A few months ago I got the opportunity to go hands-on with the recently-implemented Oculus Rift support for Project CARS, a no-nonsense racing title that’s one of the most honest driving simulators you’ll currently find on a store shelf. The last few years has seen a new effort in the gaming industry to develop automotive titles that offer a genuinely realistic racing experience, and Project CARS is one of the entries that really makes an effort to include every last bit of minutiae from both a physics and format standpoint.
It’s easy to assume that’s been the goal all along, but the truth is that real-world performance driving is dramatically different than the way it’s depicted in popular series like Need For Speed and Forza Horizon – and for good reason. Driving fast in real life is difficult, often times frustrating, and requires a healthy dose of patience – none of which are particularly desirable traits for an entertaining, easy-to-pick-up game. Instead, popular titles often blend realistic visuals with a simplistic physics engine – one which is far more forgiving than what you’d experience in the real world – even when you’ve disabled all the built-in assists that most games turn on by default.

---

TASK REQUIREMENTS
(a) Summarize the Project CARS text in two sentences.
(b) According to the Project CARS text, which two popular series depict driving in a way that differs dramatically from real-world performance driving?
(c) Retype the Project CARS text starting at "A few months" and ending at "and format standpoint.".

DATASET EXTRACT
---

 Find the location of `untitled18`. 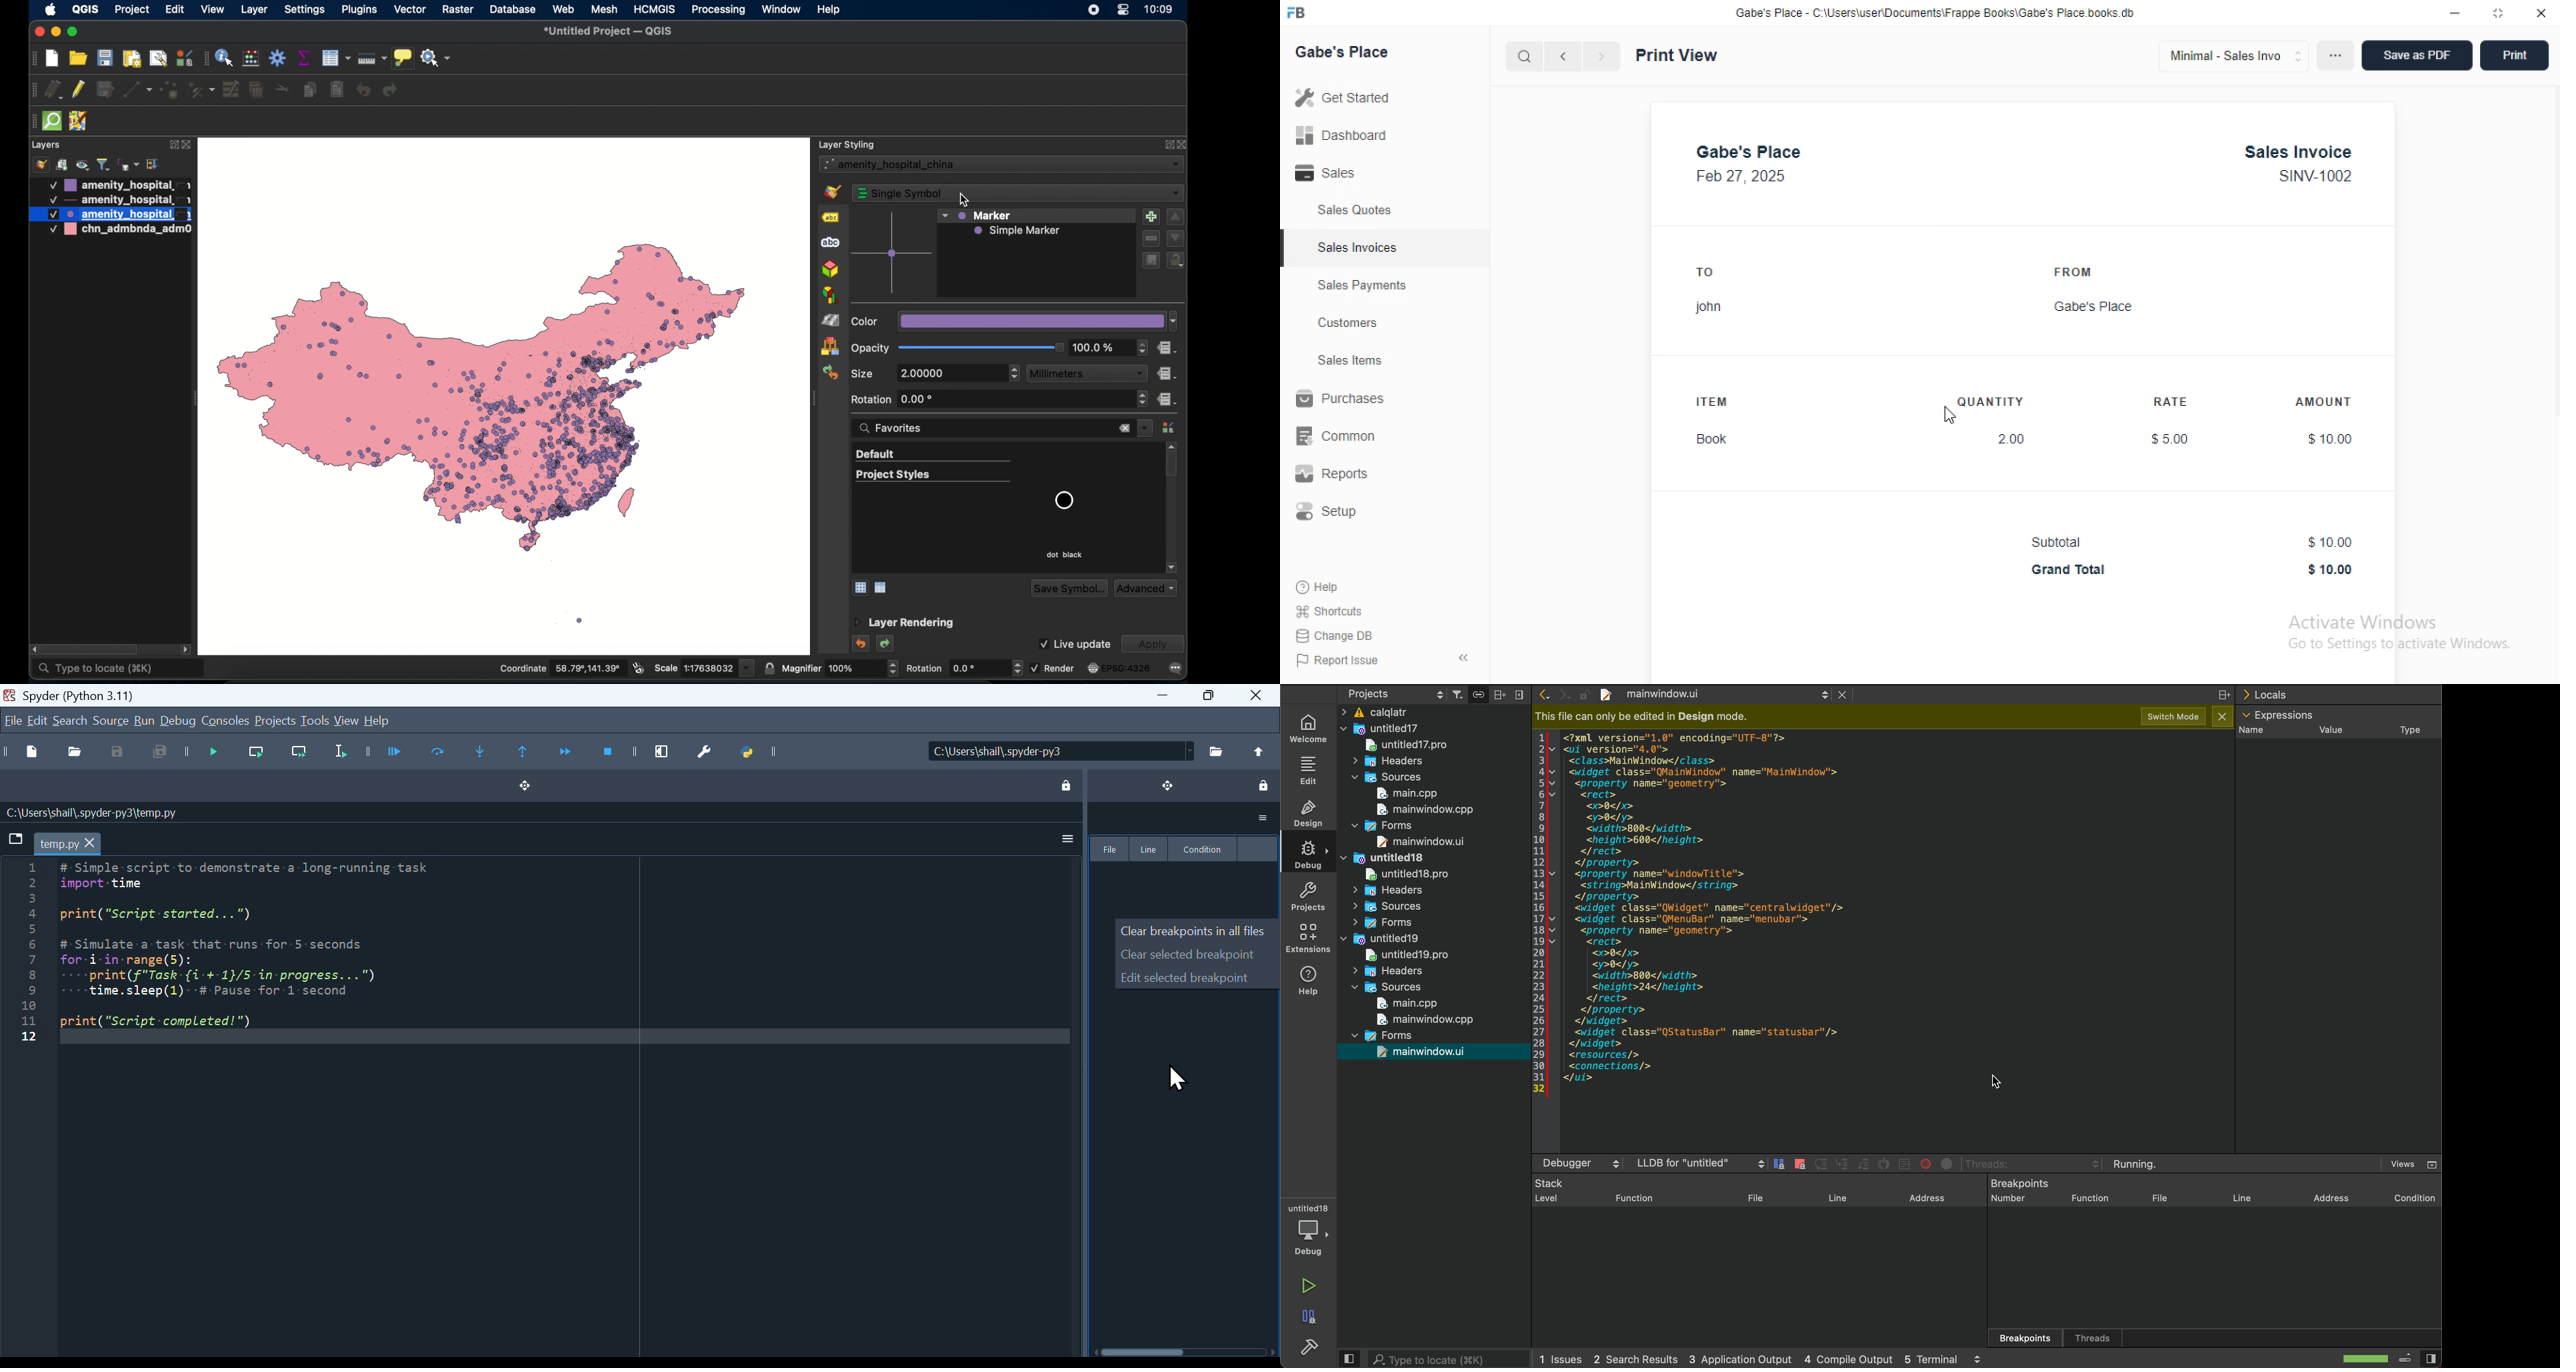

---

PER-TASK ANSWERS
(a) Project CARS, which recently gained Oculus Rift support, is a no-nonsense racing title that tries to include every last bit of minutiae from both a physics and format standpoint. Because real-world performance driving is difficult, often frustrating and demands patience, popular games tend to pair realistic visuals with a simplistic, forgiving physics engine.

(b) Need For Speed and Forza Horizon.

(c)
A few months ago I got the opportunity to go hands-on with the recently-implemented Oculus Rift support for Project CARS, a no-nonsense racing title that’s one of the most honest driving simulators you’ll currently find on a store shelf. The last few years has seen a new effort in the gaming industry to develop automotive titles that offer a genuinely realistic racing experience, and Project CARS is one of the entries that really makes an effort to include every last bit of minutiae from both a physics and format standpoint.